- [Extrait du texte]
···
Le couple Mendès/Gautier ne durera pas. Vers 1869, peut-être même dès 1866, Catulle Mendès entretient une liaison avec la compositrice Augusta Holmès. Après la séparation de son couple en 1878, Mendès s'installe chez Augusta Holmès. Mendès et Holmès auront cinq enfants : Raphaël 1870-1896, Huguette, Claudine, Hélyonne1 et Marthian + jeune avant de se séparer en 1886, après qu'Augusta eut, semble-t-il, été ruinée par Mendès. Les trois filles sont le sujet du tableau d'Auguste Renoir, Les Filles de Catulle Mendès. Hélyonne, épousera Henri Barbusse. Par la suite, Mendès, qui avait trois autres filsQui ?, Marcel, Raymond et Robert, se remarie avec la poétesse Jeanne Nette, qui sera sa compagne et dont il aura également un fils, Primice Catulle Mendès5 1897 - Chemin des Dames, 23 avril 1917, mort pour la France, filleul de Sarah Bernhardt.
···
- [Données collectées]
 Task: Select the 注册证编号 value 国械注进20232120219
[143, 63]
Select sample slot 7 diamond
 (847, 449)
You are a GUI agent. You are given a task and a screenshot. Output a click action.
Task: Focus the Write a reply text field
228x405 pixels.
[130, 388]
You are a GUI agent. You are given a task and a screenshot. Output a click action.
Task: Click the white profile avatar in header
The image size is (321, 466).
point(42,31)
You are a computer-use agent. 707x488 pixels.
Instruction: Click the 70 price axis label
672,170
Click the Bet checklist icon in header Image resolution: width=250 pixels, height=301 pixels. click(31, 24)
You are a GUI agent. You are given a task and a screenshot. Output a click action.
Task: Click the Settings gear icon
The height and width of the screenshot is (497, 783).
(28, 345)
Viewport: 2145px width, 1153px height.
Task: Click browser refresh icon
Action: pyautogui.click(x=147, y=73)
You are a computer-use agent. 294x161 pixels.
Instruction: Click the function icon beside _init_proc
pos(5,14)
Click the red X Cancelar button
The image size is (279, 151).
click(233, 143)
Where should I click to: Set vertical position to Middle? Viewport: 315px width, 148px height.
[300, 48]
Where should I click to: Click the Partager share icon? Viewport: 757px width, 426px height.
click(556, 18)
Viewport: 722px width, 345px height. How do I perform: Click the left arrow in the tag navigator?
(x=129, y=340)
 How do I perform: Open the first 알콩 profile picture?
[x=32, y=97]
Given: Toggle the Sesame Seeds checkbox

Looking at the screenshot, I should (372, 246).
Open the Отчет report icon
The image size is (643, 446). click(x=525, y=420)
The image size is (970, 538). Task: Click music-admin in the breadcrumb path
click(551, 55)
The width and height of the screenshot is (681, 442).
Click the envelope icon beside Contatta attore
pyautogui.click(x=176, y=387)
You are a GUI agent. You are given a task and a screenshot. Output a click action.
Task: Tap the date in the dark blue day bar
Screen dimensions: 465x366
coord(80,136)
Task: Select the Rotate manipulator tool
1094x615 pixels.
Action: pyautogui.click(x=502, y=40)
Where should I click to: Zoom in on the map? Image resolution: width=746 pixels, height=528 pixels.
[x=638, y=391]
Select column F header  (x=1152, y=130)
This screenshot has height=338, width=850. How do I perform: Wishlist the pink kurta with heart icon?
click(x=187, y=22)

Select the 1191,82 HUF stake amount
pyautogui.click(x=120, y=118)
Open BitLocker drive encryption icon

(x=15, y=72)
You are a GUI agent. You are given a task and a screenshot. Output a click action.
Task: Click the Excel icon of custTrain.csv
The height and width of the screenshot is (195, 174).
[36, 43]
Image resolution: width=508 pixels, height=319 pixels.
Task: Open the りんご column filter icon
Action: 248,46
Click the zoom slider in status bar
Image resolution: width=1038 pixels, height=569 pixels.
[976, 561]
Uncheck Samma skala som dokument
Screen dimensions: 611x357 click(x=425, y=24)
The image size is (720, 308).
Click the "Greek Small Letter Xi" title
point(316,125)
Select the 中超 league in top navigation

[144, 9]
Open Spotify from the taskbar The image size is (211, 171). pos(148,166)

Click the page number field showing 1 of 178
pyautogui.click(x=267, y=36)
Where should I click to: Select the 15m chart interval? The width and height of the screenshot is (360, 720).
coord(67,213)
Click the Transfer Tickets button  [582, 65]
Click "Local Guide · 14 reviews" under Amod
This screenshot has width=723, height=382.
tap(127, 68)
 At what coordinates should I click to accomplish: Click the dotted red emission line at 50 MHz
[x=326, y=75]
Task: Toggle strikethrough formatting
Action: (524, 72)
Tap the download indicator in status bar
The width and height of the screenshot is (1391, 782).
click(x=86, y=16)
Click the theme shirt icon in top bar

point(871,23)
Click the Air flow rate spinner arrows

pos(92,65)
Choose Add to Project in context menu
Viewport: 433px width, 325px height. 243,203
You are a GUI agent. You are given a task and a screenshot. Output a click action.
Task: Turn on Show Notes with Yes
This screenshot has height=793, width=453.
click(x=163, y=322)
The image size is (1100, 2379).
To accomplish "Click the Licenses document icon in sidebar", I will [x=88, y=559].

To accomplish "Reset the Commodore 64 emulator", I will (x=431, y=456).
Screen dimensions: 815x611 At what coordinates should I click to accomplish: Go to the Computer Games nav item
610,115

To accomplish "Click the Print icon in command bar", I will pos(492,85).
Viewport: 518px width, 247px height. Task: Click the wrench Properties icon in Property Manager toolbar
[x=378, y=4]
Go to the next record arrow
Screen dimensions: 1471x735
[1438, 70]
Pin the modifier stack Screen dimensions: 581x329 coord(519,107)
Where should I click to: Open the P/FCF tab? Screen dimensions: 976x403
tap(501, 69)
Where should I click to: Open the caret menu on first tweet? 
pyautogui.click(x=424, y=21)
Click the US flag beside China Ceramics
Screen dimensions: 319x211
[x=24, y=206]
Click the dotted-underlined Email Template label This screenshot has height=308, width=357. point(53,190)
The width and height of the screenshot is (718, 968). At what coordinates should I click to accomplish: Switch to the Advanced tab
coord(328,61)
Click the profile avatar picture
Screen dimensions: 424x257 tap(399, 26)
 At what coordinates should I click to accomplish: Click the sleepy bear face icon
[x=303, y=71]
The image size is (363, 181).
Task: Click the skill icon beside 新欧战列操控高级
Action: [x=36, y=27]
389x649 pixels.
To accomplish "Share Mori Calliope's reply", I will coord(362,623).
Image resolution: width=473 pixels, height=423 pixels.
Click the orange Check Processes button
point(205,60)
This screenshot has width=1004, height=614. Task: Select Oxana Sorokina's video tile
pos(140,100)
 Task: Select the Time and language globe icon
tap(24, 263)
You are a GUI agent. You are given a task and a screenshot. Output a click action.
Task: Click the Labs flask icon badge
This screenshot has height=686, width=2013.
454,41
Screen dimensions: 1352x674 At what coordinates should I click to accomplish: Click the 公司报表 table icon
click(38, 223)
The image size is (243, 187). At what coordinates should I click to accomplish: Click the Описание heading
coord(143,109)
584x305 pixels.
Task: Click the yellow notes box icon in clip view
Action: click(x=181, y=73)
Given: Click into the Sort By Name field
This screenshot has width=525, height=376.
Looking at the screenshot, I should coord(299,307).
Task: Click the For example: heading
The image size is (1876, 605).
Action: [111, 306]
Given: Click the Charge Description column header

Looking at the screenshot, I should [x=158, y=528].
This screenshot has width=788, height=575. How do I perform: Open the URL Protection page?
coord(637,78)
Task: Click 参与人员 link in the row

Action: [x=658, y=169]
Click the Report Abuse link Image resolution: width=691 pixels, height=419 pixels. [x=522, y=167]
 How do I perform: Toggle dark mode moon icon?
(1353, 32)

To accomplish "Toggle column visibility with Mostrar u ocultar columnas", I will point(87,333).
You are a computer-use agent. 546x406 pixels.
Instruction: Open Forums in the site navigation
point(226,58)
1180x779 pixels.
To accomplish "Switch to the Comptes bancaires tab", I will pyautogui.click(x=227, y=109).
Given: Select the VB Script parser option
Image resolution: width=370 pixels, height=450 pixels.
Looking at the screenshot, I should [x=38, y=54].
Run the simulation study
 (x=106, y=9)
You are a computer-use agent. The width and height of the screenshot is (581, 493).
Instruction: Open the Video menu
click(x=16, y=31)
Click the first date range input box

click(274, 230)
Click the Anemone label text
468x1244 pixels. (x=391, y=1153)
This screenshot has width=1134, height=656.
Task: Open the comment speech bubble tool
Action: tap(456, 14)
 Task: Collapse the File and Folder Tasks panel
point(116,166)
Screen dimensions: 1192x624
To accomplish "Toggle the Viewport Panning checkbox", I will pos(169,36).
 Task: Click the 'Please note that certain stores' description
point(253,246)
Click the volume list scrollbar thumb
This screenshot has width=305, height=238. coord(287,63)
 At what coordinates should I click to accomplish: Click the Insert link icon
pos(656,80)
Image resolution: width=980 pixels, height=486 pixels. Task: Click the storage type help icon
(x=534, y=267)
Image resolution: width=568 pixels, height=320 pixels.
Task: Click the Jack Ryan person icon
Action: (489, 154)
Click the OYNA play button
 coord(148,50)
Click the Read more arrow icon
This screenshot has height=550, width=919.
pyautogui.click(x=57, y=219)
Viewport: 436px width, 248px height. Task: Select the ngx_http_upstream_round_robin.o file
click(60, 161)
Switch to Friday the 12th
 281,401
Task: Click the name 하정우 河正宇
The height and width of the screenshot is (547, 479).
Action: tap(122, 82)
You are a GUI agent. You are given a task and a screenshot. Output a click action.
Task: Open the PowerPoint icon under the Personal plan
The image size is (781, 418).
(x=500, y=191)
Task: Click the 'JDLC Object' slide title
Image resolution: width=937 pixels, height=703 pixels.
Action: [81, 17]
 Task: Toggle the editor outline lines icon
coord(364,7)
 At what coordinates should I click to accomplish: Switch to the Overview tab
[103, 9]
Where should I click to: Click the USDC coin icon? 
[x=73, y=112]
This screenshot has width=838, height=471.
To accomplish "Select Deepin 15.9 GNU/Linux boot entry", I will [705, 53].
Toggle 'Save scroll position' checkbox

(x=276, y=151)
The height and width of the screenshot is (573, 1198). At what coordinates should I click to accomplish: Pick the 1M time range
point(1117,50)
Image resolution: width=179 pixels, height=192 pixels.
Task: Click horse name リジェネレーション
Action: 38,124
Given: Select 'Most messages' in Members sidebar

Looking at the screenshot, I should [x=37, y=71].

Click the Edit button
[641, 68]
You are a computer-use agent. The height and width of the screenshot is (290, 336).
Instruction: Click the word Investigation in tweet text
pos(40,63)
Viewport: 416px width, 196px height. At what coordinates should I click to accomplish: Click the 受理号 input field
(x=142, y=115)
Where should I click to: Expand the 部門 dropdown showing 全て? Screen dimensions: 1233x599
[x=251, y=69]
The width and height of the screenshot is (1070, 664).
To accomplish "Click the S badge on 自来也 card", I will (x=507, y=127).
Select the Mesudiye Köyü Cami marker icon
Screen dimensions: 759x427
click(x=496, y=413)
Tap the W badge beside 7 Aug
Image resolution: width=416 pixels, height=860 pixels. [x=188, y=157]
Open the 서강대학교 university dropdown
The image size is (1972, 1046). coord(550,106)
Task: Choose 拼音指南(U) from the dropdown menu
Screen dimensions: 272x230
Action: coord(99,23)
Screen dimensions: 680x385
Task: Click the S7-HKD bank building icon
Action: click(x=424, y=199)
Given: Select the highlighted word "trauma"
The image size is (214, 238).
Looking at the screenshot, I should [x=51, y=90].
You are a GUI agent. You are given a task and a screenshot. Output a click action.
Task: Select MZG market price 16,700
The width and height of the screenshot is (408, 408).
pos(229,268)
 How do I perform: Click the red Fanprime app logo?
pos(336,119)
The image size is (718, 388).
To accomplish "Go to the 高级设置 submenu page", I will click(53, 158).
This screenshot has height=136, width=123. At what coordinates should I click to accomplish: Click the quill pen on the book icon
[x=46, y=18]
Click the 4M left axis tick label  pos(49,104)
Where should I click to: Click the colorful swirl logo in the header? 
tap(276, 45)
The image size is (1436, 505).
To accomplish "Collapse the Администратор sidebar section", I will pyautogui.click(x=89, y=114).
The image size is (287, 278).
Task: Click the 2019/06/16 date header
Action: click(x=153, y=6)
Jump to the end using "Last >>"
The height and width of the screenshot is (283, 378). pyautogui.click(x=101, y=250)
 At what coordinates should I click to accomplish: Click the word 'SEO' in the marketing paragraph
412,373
···
- [Tâche 1] Résumez en deux phrases l'extrait sur Catulle Mendès.
- [Tâche 2] Reproduisez l'extrait sur Catulle Mendès de « Le couple Mendès/Gautier » à « de Sarah Bernhardt. ».
- [Tâche 3] Selon l'extrait sur Catulle Mendès, qui est le sujet du tableau d'Auguste Renoir intitulé Les Filles de Catulle Mendès ?
Les lignes n'ont aucun lien avec l'extrait sur Catulle Mendès.

- [Réponse 1] Vers 1869, peut-être dès 1866, Catulle Mendès entretient une liaison avec la compositrice Augusta Holmès, chez qui il s'installe en 1878 et dont il a cinq enfants avant leur séparation en 1886. Il se remarie ensuite avec la poétesse Jeanne Nette, qui devient sa compagne et dont il a également un fils.

- [Réponse 2]
Le couple Mendès/Gautier ne durera pas. Vers 1869, peut-être même dès 1866, Catulle Mendès entretient une liaison avec la compositrice Augusta Holmès. Après la séparation de son couple en 1878, Mendès s'installe chez Augusta Holmès. Mendès et Holmès auront cinq enfants : Raphaël 1870-1896, Huguette, Claudine, Hélyonne1 et Marthian + jeune avant de se séparer en 1886, après qu'Augusta eut, semble-t-il, été ruinée par Mendès. Les trois filles sont le sujet du tableau d'Auguste Renoir, Les Filles de Catulle Mendès. Hélyonne, épousera Henri Barbusse. Par la suite, Mendès, qui avait trois autres filsQui ?, Marcel, Raymond et Robert, se remarie avec la poétesse Jeanne Nette, qui sera sa compagne et dont il aura également un fils, Primice Catulle Mendès5 1897 - Chemin des Dames, 23 avril 1917, mort pour la France, filleul de Sarah Bernhardt.

- [Réponse 3] Les trois filles de Catulle Mendès et d'Augusta Holmès.